Prosperous, and Never a Famine


R.J. Rummel

Thug regimes not only enslave its people, murder them sometimes by the millions, and make war on their neighbors, but also incur or impose incredible famines—the less a peoples freedom, the greater the famines. The worse of all There is a joke Eastern Europeans made about the command economy when they lived under communism: were a communist country to take over the great Sahara Desert, we would hear nothing for ten years, after which there would be a shortage of sand.

Famines have also happened in authoritarian and fascist nations, although they were not even close in deaths to those under communism. By contrast, no democratically free people have ever had a famine. None. This is so important that I will put an even sharper point on it.

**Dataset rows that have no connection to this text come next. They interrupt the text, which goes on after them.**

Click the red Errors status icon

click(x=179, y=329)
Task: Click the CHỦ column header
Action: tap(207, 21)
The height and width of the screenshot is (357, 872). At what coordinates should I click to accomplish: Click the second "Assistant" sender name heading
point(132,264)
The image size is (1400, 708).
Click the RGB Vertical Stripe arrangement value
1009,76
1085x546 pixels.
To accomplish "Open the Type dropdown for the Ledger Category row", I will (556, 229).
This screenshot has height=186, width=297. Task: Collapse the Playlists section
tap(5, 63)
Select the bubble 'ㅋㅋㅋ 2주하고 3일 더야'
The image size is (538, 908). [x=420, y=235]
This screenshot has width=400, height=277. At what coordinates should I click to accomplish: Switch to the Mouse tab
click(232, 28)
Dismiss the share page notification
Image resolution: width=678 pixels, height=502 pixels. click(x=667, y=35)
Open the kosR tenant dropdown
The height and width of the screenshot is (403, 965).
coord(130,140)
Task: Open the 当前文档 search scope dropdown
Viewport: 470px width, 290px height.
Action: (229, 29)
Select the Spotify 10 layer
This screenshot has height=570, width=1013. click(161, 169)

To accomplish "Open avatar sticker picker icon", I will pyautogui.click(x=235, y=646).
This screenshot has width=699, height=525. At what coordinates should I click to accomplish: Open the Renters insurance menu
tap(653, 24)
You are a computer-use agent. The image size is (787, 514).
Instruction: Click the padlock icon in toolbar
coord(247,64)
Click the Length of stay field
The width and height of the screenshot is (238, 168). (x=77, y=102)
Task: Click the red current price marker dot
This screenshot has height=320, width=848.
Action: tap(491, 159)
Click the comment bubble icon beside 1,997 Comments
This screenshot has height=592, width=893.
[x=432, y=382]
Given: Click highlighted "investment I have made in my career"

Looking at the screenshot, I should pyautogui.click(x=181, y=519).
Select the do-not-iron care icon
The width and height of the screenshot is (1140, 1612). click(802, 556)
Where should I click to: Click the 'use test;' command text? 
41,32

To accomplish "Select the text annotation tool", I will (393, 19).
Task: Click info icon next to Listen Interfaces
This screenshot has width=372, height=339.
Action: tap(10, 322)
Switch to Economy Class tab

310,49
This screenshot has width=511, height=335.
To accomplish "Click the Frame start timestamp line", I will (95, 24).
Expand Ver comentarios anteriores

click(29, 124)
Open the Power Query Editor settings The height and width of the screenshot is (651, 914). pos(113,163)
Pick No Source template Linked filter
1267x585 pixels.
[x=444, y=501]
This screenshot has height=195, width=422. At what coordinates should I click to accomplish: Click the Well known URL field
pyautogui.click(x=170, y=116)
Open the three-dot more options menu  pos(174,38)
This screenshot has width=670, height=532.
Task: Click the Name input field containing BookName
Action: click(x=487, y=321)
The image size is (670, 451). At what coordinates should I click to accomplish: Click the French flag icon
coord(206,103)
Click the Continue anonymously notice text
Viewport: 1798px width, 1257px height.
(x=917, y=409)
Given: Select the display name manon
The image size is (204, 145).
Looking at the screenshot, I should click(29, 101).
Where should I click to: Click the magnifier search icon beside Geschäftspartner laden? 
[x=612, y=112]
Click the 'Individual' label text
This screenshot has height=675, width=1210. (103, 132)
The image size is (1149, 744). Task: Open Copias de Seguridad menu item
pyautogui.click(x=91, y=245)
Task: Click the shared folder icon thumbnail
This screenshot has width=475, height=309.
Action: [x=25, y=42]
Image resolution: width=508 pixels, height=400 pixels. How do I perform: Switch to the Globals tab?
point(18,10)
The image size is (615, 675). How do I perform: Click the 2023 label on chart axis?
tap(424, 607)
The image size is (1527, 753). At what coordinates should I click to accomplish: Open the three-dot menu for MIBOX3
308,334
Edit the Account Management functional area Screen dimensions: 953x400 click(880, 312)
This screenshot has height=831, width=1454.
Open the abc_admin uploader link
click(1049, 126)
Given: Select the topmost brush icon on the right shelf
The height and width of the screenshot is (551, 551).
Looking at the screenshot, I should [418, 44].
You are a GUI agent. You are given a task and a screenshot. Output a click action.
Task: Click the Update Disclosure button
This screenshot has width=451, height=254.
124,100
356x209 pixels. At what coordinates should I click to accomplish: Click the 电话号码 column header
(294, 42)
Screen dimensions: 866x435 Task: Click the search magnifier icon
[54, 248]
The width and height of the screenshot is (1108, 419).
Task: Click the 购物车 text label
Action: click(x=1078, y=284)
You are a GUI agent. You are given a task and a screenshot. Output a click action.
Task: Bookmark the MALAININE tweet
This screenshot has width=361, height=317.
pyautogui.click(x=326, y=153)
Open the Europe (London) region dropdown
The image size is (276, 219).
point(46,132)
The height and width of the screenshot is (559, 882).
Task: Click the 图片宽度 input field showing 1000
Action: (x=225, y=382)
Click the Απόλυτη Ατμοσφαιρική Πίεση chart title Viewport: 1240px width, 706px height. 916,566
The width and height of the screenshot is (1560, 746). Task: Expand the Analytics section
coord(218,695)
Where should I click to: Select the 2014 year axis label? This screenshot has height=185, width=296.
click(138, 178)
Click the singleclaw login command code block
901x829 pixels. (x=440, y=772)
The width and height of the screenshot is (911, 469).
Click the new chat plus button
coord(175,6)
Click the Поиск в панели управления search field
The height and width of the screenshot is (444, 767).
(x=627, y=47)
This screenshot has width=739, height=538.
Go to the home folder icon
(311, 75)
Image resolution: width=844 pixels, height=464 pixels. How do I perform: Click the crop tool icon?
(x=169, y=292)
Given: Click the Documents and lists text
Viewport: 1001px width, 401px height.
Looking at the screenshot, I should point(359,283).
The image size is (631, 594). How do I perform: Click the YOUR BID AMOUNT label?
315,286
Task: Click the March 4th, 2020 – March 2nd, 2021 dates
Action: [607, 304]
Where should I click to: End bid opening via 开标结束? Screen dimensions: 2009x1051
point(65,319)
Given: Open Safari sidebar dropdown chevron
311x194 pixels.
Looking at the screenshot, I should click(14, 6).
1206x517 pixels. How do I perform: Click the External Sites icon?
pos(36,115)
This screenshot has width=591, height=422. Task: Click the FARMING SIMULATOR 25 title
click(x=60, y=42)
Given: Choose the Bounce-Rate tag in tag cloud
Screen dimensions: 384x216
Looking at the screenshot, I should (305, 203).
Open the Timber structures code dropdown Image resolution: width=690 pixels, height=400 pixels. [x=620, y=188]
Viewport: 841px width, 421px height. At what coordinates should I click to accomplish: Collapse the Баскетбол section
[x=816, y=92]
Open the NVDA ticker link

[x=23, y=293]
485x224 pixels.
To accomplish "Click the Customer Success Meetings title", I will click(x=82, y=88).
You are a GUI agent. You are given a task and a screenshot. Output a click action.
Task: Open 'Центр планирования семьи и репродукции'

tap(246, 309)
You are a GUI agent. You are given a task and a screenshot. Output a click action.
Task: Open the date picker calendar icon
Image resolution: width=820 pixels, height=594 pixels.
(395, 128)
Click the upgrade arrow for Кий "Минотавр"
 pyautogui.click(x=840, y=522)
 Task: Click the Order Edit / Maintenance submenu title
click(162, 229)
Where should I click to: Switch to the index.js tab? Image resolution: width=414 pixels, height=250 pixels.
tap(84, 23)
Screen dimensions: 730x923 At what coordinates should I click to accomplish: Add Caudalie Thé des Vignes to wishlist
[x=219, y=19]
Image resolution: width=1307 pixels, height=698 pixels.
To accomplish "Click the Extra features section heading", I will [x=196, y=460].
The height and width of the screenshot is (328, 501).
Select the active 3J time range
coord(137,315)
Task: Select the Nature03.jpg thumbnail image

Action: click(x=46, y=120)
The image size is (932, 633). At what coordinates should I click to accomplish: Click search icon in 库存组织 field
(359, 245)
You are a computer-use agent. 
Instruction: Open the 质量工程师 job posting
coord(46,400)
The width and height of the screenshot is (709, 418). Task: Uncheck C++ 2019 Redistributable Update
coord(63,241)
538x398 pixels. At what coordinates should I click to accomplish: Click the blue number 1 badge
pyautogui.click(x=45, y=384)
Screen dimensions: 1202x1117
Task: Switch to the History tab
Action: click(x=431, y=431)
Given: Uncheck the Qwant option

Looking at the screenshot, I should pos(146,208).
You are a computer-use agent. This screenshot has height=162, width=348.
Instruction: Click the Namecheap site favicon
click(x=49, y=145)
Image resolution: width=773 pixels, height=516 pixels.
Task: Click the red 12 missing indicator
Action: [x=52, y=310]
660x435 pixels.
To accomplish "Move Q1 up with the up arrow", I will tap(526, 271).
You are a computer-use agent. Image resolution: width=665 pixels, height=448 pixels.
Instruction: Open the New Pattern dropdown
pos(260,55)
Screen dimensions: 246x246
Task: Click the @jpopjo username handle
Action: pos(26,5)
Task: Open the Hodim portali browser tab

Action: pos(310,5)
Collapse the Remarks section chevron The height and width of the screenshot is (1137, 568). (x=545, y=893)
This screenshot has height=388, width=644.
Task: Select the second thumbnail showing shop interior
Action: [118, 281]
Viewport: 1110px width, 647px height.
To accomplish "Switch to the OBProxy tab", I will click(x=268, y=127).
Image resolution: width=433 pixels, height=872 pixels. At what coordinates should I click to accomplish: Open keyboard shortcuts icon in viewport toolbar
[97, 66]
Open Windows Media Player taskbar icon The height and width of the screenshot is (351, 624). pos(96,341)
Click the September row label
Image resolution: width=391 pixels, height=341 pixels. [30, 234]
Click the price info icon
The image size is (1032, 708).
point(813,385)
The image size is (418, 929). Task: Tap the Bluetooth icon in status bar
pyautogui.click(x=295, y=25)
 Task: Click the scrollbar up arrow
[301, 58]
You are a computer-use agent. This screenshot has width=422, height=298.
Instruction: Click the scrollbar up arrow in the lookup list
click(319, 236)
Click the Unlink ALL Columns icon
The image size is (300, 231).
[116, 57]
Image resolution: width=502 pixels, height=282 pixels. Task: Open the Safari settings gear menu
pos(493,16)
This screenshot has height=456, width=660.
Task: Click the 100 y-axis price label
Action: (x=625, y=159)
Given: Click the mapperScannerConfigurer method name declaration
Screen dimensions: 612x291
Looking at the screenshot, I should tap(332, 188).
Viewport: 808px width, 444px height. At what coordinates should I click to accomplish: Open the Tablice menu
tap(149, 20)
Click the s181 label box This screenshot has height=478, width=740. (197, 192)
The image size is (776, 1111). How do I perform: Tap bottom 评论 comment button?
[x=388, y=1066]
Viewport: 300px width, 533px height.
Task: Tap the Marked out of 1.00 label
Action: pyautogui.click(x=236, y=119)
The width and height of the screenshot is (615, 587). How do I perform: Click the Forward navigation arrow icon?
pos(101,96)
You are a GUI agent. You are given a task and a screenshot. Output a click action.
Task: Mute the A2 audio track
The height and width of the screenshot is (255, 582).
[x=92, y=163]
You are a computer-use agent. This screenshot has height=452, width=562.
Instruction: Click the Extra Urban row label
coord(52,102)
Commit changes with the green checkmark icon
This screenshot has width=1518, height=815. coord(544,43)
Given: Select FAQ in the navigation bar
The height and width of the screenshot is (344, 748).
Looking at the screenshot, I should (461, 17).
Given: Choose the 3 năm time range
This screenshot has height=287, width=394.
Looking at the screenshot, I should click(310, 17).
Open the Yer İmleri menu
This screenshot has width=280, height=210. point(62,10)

By the very nature of freedom, a free people are immune to one of humanity’s worst disasters, a famine.


This can be seen in Table 16.1.

This is not because nature is kinder to democracies. Note, for example, that in 1931 the worst drought ever to hit the United States began in the Midwestern and southern plains states and centered on Colorado, Kansas, New Mexico, Texas, and Oklahoma. By 1934 the drought had spread to twenty-seven states and covered over 75 percent of the country. Without rain, farmlands that had been over-plowed and over-grazed became powder dry, resulting in huge dust storms called “black blizzards.” Drought took out of cultivation about 35 million acres of farmland, and dust storms were removing topsoil from 225 million acres more. In 1935 alone, 850 million tons of topsoil probably blew off the southern plains.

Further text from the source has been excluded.